Start of Records for processing
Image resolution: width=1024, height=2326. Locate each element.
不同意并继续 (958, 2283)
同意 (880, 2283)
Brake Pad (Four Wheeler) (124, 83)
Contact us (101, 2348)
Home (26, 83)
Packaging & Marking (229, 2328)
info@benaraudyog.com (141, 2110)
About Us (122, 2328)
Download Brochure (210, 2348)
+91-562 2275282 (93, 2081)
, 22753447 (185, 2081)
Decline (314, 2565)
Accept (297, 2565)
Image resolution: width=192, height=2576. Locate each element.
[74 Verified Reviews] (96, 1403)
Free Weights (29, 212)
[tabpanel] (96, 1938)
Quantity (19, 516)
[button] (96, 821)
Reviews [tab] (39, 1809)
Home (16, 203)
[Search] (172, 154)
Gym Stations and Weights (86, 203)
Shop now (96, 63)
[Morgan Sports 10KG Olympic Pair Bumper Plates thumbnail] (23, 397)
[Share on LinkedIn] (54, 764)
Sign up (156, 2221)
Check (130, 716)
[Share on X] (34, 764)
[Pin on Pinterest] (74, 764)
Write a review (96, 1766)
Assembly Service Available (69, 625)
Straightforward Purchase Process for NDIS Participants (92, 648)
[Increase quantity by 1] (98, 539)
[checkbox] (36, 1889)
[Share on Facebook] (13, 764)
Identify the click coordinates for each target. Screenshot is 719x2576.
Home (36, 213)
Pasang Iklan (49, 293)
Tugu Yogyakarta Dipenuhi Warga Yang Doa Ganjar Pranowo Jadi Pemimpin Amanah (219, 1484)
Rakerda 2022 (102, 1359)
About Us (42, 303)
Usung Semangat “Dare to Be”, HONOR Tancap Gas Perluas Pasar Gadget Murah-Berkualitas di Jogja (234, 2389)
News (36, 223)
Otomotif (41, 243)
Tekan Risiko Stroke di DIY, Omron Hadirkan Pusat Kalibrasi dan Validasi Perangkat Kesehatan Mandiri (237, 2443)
End of Records for processing
Exercise directions: Down to the last line, restate the records exactly.

Task answer:
Image resolution: width=1024, height=2326. Locate each element.
不同意并继续 (958, 2283)
同意 (880, 2283)
Brake Pad (Four Wheeler) (124, 83)
Contact us (101, 2348)
Home (26, 83)
Packaging & Marking (229, 2328)
info@benaraudyog.com (141, 2110)
About Us (122, 2328)
Download Brochure (210, 2348)
+91-562 2275282 (93, 2081)
, 22753447 (185, 2081)
Decline (314, 2565)
Accept (297, 2565)
Image resolution: width=192, height=2576. Locate each element.
[74 Verified Reviews] (96, 1403)
Free Weights (29, 212)
[tabpanel] (96, 1938)
Quantity (19, 516)
[button] (96, 821)
Reviews [tab] (39, 1809)
Home (16, 203)
[Search] (172, 154)
Gym Stations and Weights (86, 203)
Shop now (96, 63)
[Morgan Sports 10KG Olympic Pair Bumper Plates thumbnail] (23, 397)
[Share on LinkedIn] (54, 764)
Sign up (156, 2221)
Check (130, 716)
[Share on X] (34, 764)
[Pin on Pinterest] (74, 764)
Write a review (96, 1766)
Assembly Service Available (69, 625)
Straightforward Purchase Process for NDIS Participants (92, 648)
[Increase quantity by 1] (98, 539)
[checkbox] (36, 1889)
[Share on Facebook] (13, 764)
Identify the click coordinates for each target. Screenshot is 719x2576.
Home (36, 213)
Pasang Iklan (49, 293)
Tugu Yogyakarta Dipenuhi Warga Yang Doa Ganjar Pranowo Jadi Pemimpin Amanah (219, 1484)
Rakerda 2022 (102, 1359)
About Us (42, 303)
Usung Semangat “Dare to Be”, HONOR Tancap Gas Perluas Pasar Gadget Murah-Berkualitas di Jogja (234, 2389)
News (36, 223)
Otomotif (41, 243)
Tekan Risiko Stroke di DIY, Omron Hadirkan Pusat Kalibrasi dan Validasi Perangkat Kesehatan Mandiri (237, 2443)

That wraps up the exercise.